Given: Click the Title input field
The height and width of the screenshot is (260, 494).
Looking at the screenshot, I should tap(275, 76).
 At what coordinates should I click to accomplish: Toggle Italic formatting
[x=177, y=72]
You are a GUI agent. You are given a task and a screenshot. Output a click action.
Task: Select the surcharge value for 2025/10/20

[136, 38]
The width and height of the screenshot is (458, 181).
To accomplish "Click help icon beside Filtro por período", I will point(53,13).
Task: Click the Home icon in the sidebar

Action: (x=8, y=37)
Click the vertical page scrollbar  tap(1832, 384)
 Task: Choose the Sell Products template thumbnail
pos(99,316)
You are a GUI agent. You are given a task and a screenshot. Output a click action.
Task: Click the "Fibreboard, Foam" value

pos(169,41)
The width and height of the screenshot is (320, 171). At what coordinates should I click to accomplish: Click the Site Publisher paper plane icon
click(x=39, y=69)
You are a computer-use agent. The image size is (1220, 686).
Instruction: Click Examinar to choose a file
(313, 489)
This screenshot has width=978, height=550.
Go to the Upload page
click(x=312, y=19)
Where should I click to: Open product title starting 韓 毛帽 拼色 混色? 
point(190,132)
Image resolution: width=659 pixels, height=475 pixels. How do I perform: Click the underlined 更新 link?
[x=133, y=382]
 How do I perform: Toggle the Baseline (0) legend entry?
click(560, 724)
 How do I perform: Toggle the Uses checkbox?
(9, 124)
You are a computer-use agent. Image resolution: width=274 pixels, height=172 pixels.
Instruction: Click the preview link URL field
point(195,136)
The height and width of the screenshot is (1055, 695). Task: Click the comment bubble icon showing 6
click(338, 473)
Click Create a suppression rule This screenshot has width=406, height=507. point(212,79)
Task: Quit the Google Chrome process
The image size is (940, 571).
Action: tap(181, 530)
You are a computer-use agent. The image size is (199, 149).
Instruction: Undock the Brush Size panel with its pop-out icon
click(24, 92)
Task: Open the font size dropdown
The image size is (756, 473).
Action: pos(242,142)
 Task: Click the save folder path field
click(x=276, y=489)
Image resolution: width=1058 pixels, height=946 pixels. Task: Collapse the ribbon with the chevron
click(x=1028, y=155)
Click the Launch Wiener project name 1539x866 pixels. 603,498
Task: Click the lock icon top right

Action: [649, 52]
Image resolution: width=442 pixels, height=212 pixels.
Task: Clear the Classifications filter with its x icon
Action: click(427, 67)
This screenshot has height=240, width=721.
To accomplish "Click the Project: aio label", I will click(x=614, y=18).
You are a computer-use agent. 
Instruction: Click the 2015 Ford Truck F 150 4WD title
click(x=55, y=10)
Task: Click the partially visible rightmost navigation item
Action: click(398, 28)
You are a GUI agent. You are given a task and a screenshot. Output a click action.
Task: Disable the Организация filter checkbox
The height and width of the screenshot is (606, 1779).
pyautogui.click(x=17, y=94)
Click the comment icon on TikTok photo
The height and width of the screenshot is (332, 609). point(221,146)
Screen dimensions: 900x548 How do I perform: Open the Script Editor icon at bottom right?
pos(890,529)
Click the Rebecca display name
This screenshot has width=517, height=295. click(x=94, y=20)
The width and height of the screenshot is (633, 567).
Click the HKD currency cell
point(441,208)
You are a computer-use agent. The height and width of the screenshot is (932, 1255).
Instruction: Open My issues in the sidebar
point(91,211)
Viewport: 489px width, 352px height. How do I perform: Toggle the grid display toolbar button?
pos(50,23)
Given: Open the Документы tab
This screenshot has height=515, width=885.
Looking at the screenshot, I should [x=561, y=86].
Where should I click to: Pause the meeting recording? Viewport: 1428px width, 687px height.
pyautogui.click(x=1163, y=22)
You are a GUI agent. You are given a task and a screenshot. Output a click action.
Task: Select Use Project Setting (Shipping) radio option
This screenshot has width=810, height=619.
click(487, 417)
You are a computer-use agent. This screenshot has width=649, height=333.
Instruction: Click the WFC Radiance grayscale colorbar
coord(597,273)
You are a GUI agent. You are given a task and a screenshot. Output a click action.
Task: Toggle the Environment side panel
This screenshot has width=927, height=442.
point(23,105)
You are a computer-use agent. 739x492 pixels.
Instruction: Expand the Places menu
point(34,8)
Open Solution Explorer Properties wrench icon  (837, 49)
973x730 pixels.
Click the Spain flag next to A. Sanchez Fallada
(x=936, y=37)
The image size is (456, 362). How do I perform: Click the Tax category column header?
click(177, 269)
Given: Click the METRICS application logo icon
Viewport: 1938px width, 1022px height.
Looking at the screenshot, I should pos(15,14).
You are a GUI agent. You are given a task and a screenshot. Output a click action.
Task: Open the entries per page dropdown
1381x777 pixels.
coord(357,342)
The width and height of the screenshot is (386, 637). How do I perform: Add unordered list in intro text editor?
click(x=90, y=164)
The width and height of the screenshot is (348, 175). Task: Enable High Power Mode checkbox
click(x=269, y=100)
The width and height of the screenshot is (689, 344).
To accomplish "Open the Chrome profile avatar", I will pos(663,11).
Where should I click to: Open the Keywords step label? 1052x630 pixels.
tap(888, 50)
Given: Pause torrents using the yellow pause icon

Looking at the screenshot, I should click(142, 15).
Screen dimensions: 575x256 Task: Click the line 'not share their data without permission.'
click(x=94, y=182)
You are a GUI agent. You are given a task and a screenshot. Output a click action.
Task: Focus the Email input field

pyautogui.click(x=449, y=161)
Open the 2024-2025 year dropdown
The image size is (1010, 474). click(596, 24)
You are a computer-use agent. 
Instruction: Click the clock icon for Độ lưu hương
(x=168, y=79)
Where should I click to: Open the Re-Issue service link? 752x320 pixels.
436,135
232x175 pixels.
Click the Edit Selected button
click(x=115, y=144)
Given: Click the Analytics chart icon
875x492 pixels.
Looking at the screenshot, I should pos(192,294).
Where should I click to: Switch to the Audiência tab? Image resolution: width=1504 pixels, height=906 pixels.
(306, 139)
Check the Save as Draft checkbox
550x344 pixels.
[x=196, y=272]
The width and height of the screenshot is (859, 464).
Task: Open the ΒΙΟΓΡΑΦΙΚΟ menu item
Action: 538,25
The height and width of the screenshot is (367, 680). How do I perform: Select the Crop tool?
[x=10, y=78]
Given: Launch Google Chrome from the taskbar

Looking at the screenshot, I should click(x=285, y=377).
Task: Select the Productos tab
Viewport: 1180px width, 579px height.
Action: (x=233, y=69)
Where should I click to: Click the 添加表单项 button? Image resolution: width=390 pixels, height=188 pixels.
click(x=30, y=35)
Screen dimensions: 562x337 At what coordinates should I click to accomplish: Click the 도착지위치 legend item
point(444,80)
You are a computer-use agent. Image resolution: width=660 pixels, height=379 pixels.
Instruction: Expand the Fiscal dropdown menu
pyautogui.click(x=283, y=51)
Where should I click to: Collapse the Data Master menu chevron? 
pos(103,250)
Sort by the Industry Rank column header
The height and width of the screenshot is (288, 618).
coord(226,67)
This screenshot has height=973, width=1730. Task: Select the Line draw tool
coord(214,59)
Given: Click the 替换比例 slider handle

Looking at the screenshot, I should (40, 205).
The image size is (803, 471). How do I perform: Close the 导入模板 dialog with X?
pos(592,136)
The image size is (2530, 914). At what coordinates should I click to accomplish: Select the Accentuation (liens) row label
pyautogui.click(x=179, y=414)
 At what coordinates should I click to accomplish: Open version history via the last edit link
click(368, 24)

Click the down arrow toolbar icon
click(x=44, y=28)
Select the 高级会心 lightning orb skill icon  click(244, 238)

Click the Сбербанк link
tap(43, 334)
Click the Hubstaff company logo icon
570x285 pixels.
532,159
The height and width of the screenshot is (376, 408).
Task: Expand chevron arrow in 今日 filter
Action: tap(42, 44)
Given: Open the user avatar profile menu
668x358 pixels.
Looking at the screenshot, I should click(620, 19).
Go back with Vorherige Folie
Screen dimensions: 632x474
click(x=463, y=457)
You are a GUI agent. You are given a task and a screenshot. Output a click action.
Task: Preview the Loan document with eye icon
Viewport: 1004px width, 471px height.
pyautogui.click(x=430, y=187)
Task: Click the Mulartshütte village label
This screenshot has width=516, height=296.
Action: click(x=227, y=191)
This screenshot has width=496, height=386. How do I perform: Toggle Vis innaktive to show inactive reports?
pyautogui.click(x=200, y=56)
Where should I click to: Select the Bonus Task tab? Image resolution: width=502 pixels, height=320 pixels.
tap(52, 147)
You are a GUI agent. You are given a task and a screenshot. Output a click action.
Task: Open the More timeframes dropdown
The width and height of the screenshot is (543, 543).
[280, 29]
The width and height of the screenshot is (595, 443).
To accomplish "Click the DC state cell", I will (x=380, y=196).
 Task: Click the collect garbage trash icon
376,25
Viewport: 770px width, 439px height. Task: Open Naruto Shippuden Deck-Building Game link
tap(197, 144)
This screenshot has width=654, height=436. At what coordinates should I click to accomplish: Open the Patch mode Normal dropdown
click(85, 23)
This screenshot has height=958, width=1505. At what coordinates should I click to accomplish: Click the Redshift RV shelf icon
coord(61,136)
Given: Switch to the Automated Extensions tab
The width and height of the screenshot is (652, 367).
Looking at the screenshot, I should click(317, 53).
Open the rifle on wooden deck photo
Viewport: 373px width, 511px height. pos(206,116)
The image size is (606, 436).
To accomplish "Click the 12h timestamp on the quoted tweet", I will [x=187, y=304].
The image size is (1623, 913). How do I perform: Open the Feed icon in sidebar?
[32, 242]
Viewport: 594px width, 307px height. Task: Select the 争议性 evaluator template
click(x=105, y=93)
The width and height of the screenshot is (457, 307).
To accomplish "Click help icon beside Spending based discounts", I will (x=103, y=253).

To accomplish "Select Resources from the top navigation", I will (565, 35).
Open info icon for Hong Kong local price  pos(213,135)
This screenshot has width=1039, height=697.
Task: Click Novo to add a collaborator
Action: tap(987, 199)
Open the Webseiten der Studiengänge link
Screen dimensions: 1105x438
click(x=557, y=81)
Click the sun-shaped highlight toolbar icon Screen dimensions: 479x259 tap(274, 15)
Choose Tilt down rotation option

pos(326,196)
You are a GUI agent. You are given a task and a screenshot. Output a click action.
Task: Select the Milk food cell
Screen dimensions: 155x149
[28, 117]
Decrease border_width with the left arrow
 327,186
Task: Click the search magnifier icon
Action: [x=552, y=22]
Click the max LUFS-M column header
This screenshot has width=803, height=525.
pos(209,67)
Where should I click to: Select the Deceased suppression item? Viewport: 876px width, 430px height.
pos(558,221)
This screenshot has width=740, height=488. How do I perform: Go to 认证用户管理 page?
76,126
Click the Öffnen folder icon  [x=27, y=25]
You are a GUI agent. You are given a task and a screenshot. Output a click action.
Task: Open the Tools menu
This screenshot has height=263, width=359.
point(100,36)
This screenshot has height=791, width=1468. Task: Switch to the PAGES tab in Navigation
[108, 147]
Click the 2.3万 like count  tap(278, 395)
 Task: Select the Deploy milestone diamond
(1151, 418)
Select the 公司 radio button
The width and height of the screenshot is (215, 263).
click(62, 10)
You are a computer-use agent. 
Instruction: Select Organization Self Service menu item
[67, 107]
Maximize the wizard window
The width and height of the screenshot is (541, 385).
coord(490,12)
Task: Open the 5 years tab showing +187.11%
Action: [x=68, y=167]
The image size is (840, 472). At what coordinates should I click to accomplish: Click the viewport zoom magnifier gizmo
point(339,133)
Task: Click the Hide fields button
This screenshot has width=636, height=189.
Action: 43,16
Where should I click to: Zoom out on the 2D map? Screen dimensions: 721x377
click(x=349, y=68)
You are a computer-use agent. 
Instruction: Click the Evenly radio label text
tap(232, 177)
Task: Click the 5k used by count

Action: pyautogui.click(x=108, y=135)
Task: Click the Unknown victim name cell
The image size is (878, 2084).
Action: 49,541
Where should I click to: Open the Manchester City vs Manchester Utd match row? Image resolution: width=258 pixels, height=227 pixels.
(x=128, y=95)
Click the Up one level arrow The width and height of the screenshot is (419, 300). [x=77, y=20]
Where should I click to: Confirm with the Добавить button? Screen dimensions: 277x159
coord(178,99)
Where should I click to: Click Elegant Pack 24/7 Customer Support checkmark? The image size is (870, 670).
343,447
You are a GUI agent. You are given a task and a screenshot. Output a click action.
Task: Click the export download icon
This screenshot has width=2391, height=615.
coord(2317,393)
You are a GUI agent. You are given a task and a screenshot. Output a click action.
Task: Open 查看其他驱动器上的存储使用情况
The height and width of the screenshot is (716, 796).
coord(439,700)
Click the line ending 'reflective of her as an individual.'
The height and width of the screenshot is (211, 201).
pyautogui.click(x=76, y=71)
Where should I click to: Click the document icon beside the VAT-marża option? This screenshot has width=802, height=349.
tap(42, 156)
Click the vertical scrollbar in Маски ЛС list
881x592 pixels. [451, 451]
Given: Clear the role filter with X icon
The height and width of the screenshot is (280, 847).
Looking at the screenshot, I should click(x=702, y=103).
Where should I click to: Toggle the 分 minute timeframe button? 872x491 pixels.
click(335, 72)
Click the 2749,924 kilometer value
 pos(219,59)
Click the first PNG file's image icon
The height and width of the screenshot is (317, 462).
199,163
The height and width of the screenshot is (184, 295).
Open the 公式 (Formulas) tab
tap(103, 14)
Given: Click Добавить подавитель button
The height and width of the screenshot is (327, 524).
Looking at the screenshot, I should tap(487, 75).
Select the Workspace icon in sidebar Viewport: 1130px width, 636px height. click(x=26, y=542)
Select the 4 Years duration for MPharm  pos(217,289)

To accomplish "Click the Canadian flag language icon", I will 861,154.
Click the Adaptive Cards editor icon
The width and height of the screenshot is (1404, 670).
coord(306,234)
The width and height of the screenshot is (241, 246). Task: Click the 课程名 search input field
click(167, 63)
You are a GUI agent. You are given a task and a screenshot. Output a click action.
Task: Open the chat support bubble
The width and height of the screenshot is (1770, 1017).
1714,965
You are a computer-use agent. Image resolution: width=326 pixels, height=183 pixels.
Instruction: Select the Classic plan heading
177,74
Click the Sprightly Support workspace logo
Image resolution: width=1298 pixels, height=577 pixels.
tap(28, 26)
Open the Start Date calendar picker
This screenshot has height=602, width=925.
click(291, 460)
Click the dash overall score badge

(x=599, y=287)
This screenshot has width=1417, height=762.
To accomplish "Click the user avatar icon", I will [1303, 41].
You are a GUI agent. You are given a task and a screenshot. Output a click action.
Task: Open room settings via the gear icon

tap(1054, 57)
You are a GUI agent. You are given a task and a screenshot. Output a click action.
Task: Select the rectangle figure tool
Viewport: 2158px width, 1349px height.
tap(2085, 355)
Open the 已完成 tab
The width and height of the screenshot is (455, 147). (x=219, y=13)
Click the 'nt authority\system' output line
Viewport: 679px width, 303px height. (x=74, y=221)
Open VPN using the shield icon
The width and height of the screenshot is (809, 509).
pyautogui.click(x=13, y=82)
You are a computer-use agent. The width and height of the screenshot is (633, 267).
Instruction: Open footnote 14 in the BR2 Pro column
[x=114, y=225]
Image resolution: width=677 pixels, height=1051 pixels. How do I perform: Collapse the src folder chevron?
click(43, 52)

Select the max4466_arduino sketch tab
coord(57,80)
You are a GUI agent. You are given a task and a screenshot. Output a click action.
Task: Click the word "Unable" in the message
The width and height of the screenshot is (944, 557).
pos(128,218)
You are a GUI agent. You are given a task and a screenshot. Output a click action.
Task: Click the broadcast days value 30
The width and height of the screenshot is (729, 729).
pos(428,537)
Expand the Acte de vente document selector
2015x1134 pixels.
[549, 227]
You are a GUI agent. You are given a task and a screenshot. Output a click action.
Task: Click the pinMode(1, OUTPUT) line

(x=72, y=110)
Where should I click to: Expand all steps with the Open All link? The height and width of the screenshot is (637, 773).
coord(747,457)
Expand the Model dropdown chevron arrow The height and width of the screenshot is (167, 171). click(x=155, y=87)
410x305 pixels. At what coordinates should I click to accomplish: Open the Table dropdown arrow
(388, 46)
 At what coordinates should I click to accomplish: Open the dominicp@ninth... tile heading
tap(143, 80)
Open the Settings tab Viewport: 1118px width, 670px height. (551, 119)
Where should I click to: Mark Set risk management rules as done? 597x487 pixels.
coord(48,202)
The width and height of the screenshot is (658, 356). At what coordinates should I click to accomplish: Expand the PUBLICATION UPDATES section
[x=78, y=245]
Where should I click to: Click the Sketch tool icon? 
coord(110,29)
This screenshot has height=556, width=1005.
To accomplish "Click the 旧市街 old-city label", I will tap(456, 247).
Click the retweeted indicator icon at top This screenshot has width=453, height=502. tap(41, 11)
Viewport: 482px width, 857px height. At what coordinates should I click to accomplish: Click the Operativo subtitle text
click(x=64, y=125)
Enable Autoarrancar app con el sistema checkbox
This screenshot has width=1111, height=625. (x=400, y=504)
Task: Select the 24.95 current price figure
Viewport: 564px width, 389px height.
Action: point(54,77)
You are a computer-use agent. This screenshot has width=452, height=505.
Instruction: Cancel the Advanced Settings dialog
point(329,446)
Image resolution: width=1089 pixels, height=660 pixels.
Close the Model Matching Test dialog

**Challenge:** Rename "gear icon" to "cog icon" in the lines starting at the one containing "The height and width of the screenshot is (184, 295)." and ending at the one containing "Viewport: 679px width, 303px", and give those lines back with nothing else changed.

**Answer to this problem:**
The height and width of the screenshot is (184, 295).
Open the 公式 (Formulas) tab
tap(103, 14)
Given: Click Добавить подавитель button
The height and width of the screenshot is (327, 524).
Looking at the screenshot, I should tap(487, 75).
Select the Workspace icon in sidebar Viewport: 1130px width, 636px height. click(x=26, y=542)
Select the 4 Years duration for MPharm  pos(217,289)

To accomplish "Click the Canadian flag language icon", I will 861,154.
Click the Adaptive Cards editor icon
The width and height of the screenshot is (1404, 670).
coord(306,234)
The width and height of the screenshot is (241, 246). Task: Click the 课程名 search input field
click(167, 63)
You are a GUI agent. You are given a task and a screenshot. Output a click action.
Task: Open the chat support bubble
The width and height of the screenshot is (1770, 1017).
1714,965
You are a computer-use agent. Image resolution: width=326 pixels, height=183 pixels.
Instruction: Select the Classic plan heading
177,74
Click the Sprightly Support workspace logo
Image resolution: width=1298 pixels, height=577 pixels.
tap(28, 26)
Open the Start Date calendar picker
This screenshot has height=602, width=925.
click(291, 460)
Click the dash overall score badge

(x=599, y=287)
This screenshot has width=1417, height=762.
To accomplish "Click the user avatar icon", I will [1303, 41].
You are a GUI agent. You are given a task and a screenshot. Output a click action.
Task: Open room settings via the cog icon

tap(1054, 57)
You are a GUI agent. You are given a task and a screenshot. Output a click action.
Task: Select the rectangle figure tool
Viewport: 2158px width, 1349px height.
tap(2085, 355)
Open the 已完成 tab
The width and height of the screenshot is (455, 147). (x=219, y=13)
Click the 'nt authority\system' output line
Viewport: 679px width, 303px height. (x=74, y=221)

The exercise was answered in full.